3.4.1 Load and summaries
Let’s create this dataset from scratch (you can load the “grammatical.csv file as well) and do some basic summaries
grammatical <- as.data.frame(
cbind("grammaticality" = c("grammatical" = rep("grammatical", 105),
"ungrammatical" = rep("ungrammatical", 60)),
"response" = c("yes" = rep("yes", 100),
"no" = rep("no", 5),
"yes" = rep("yes", 10),
"no" = rep("no", 50))),
row.names = FALSE)
grammatical %>%
head(20)
## grammaticality response
## 1 grammatical yes
## 2 grammatical yes
## 3 grammatical yes
## 4 grammatical yes
## 5 grammatical yes
## 6 grammatical yes
## 7 grammatical yes
## 8 grammatical yes
## 9 grammatical yes
## 10 grammatical yes
## 11 grammatical yes
## 12 grammatical yes
## 13 grammatical yes
## 14 grammatical yes
## 15 grammatical yes
## 16 grammatical yes
## 17 grammatical yes
## 18 grammatical yes
## 19 grammatical yes
## 20 grammatical yes
## 'data.frame': 165 obs. of 2 variables:
## $ grammaticality: chr "grammatical" "grammatical" "grammatical" "grammatical" ...

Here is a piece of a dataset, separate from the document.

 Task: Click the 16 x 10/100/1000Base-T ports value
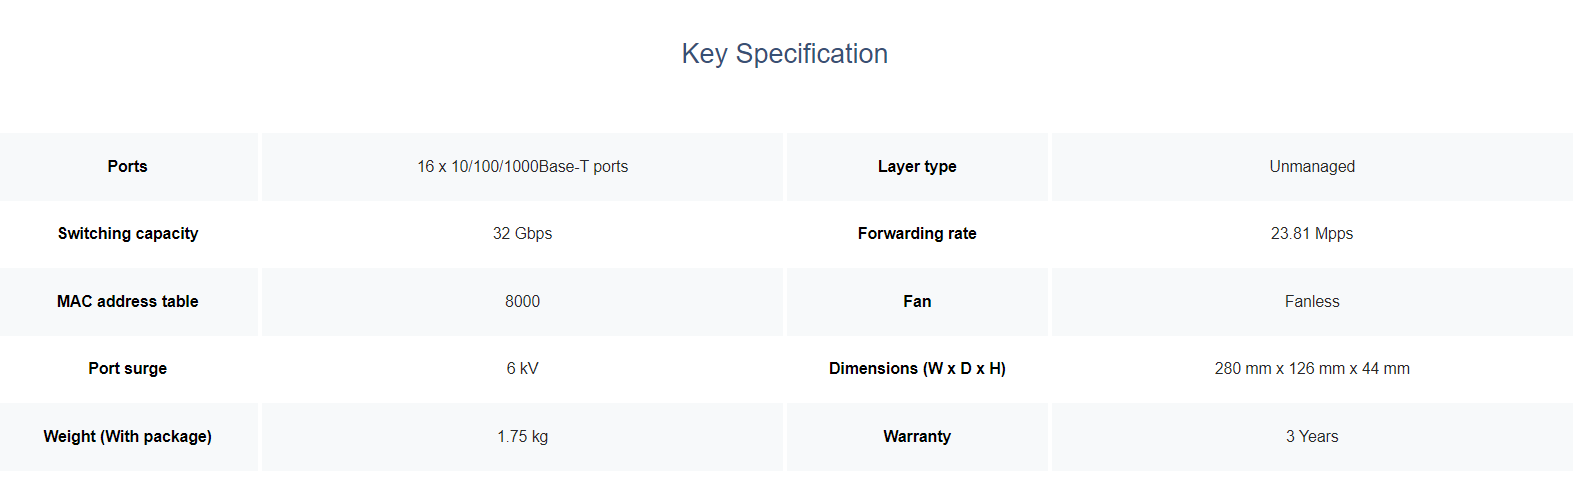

## $ response : chr "yes" "yes" "yes" "yes" ...
## grammaticality response
## 1 grammatical yes
## 2 grammatical yes
## 3 grammatical yes
## 4 grammatical yes
## 5 grammatical yes
## 6 grammatical yes
##
## grammatical ungrammatical
## no 5 50
## yes 100 10
3.4.2 GLM - Categorical predictors
Let’s run a first GLM (Generalised Linear Model). A GLM uses a special family “binomial” as it assumes the outcome has a binomial distribution. In general, results from a Logistic Regression are close to what we get from SDT (see above).
To run the results, we will change the reference level for both response and grammaticality. The basic assumption about GLM is that we start with our reference level being the “no” responses to the “ungrammatical” category. Any changes to this reference will be seen in the coefficients as “yes” responses to the “grammatical” category.
3.4.2.1 Model estimation and results
The results below show the logodds for our model.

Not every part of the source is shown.